Q: Why did you choose the Monterey Bay Aquarium—a place where you worked as a high school student--as one of the focal points of your novel?
A: Like many other people, I think the Monterey Bay Aquarium is magic. But to me, it’s a darkish magic. Many of my most formative and dramatic adolescent moments took place there, so in terms of creative fuel, it’s a very rich setting for me.
Q: Why did you decide to include actual historic figures in the novel, and what do you see as the right balance between the fictional and the historical?
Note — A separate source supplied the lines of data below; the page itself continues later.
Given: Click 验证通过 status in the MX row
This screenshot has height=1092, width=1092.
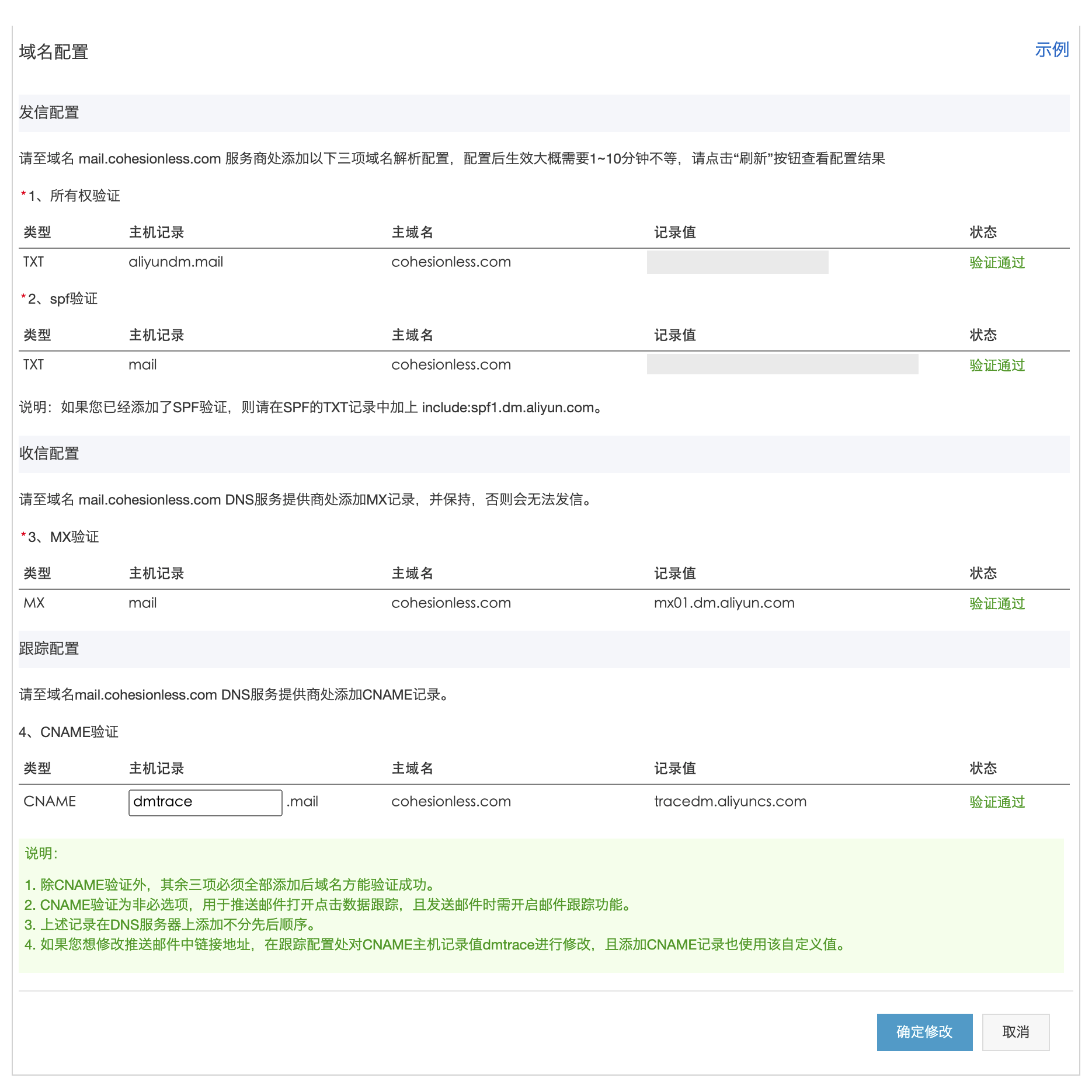Looking at the screenshot, I should (997, 604).
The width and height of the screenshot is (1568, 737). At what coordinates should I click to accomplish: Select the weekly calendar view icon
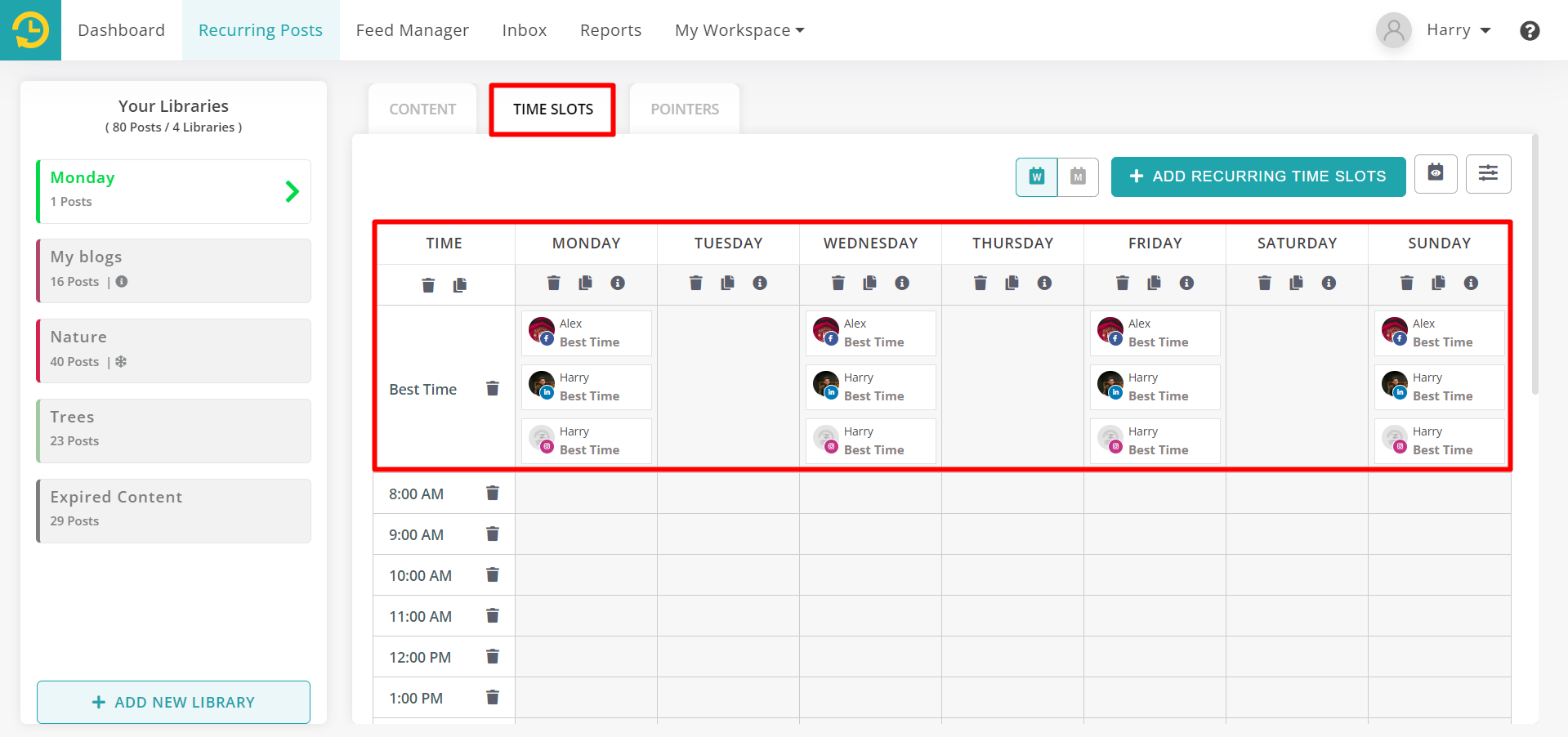tap(1036, 176)
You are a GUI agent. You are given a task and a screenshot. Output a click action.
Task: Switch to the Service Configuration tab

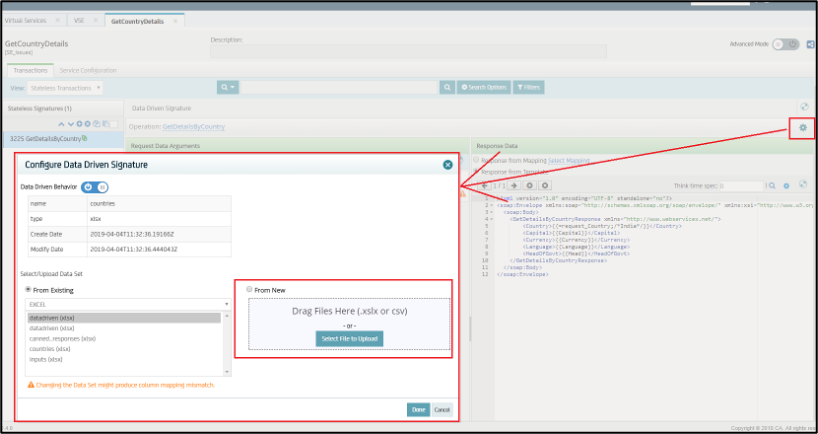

A: I feel like it’s impossible to write about Cannery Row without mentioning Steinbeck. At first, he was a very peripheral character in my book but then, the more I researched him (and I did A LOT of research), the more I realized he’d be an amazing foil for Margot, the novel’s protagonist.
The same is true of Ed Ricketts. His real-life exploits and predilections meshed beautifully with the coming-of-age story I wanted to tell, so I ran with it.
As far as the balance between fictional and historical, that’s definitely a matter of personal taste, isn’t it? I love it when authors take liberties with the “facts.” To me, that’s what exciting novels are all about.
Take E.L. Doctorow’s Ragtime, for instance. He manages to believably evoke a bygone era, but he also lets his imagination go wild. I think this approach is so much more provocative and compelling than just playing it straight, so to speak.
There’s also the question of the lie that tells the truth. For me, my invented story of the aquarium’s founding is more emotionally “true” than the real story. This might disappoint readers who come to the book looking for a history lesson, but that’s a chance I’m willing to take.
Q: Did you know how the novel would end before you started writing it, or did you make many changes as you wrote?
A: The ending, like the rest of the novel, went through countless iterations. I knew I wanted to finish on a strong, memorable, pseudo-symbolic image that would give the novel a sense of resolution but also a subtle shift in tone, but I wasn’t sure what that image was for a very long time. The day I finally figured it out was an extremely satisfying one!
Q: How did you create your character Margot, whom you present in alternating chapters as a teenager and as an older woman?
A: Margot began as a true product of my imagination. She appeared to me one day almost fully formed, resplendent in her lust and anger and ambition.
Along the way, I discovered several historical figures who kind of “confirmed” the direction in which I was taking her. One of these figures was Carol Steinbeck, John Steinbeck’s first wife, who, like Margot, was a forcefully opinionated person and a talented artist.
I was also inspired by Julia Platt, who was the mayor of Pacific Grove, California, in 1931, when she was 74 years old. Platt was a real pistol and a devoted environmentalist. I think Margot and [Platt] would have gotten along splendidly.
Some of Steinbeck’s fictional characters also influenced my portrayal of Margot, especially Cathy Ames (aka Kate Trask, Kate Albey, etc.), the gloriously despicable villain in East of Eden.
Steinbeck presents a very two-dimensional, wholly evil version of this woman. It made me wonder what would happen if she was rounded out and given a soul. Would she turn out to be someone like Margot? Someone who is difficult by any measure, but also smart and sensitive and accomplished and interesting?
Q: What are you working on now?
A: I’m a little superstitious about discussing projects that are still in process. Let’s just say I’m working on a new novel that’s set on Wall Street: another famous, and personally evocative, landscape
Q: Anything else we should know?
A: The versions of Monterey, Steinbeck and the aquarium that I write about in Monterey Bay might not be what readers expect. But I think that’s a good thing.